Similarly, we can use the same encoder and decoder architecture for image captioning. Our encoder will be a CNN model (e.g., AlexNet), and we replace the last layer (softmax) with an RNN decoder. This model works quite well especially for generating text that are not so long.

Machine translation as building a conditional language model

Since the decoder in a machine translation model is an RNN, it generates text probabilistically, meaning it can produce multiple translations for the same English sentence:

 Jane visite I'Afrique Septembre 

-> Jane is visiting Africa in September.
-> Jane is going to be visiting Africa in September.
-> In September, Jane will visit Africa.
-> Her African friend welcomed Jane in September.

However, we don’t want to output a random English translation, we want to output the best and the most likely English translation. In the example above, clearly, the first translation is the most accurate, while the others are suboptimal.

But how can we control this generation process? We can frame it as a conditional probability problem: given an input $x$, we aim to compute the probability of a sequence $y^{t}$:

\[P(y^{<1>}, \dots, y^{<T_y>} \mid x)\]

A naive approach is greedy search, where at each step, we select the word $y^{t}$ with the highest probability. However, this strategy often fails to produce the best overall translation because it optimizes for immediate word probabilities at each step rather than considering the global sequence structure. In this case, the probability of choosing Jane is going to is higher than Jane is visiting, as going is a more commonly seen word in English.

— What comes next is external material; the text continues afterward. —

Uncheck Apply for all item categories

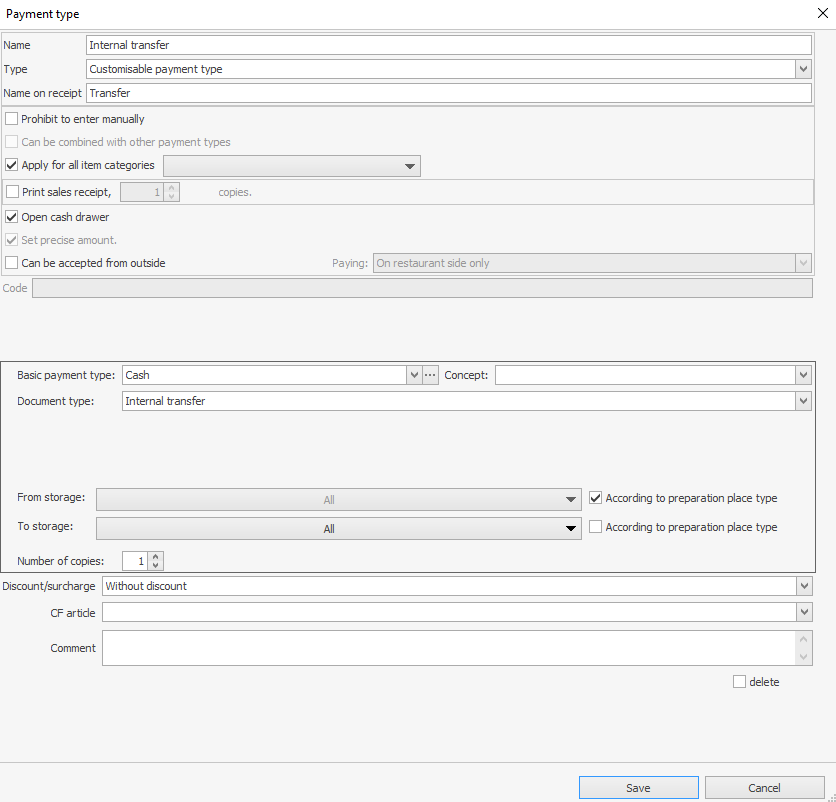(x=12, y=165)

Instead, what we need to do, is to find a search algorithm that can find the following value for us:

\[\arg\max_{y^{<1>}, \dots, y^{<T_y>}} P(y^{<1>}, \dots, y^{<T_y>} \mid x)\]

Beam Search Algorithm

Let’s explain the Beam Search algorithm using our running example above. Once our decoder outputs the probability of the first English word (the outputs are from a softmax layer that contains the possibility over 1000 words), represented as $P(y^{<1>} \mid x)$, unlike greedy search, Beam will consider multiple candidates. The number of candidates is set by beam width. If beam_width = 3, then Beam will look at three candidates at a time.

Let’s say when evaluating the first words, it finds that the choices "in", "jane" and "september" are the most likely three possibilities for English outputs. Then Beam search will save the words in memory that it wants to try all three of these words.

For each of these three choices consider what should be the second word, so after "in", maybe a second word is "a","aaron", "september" or "zulu". To evaluate the probability of second word $y^{<2>}$, we will use our decoder network fragments where the input from the previous block is $y^{<1>}$ ("in").

By hard-wiring $y^{<1>}$ one, we evaluate the probability of the second word given the first word of the translation has been the word “in” - $P(y^{<2>} \mid x, \text {“in”})$

Note that the goal of the second step of beam search is to find the pair of the first and second words that is most likely, not just a second where is most likely.

\[P(y^{<1>}, y^{<2>} \mid x) = P(y^{<1>} \mid x) \times P(y^{<2>} \mid x)\]

We repeat the same from process to calculate the most likely second words for "jane" and "september". Let’s say we have 10,000 words in the dictionary. In step 2, with the beam width equals to 3, we will need to evaluate 3 x 10000 options (10000 for each word). We then pick the top 3 most likely words based on the evaluation result from the above formula (the one with the highest conditional probability wins).

For example, in step 2, the "september" is most likely to picked after "in". And for "jane", the model picks "is" and "visits". Note that since beam_width = 3, and we already picked three words, that means "september" will be skipped.

For step 3, we simply repeat the same process above. The three words are "in september", "jane is" and "jane visits", as shown below:

And the final outcome of this process will be that adding one word at a time that Beam search will decide that "Jane visits Africa in September. <EOS>" will be terminated by the end of sentence symbol.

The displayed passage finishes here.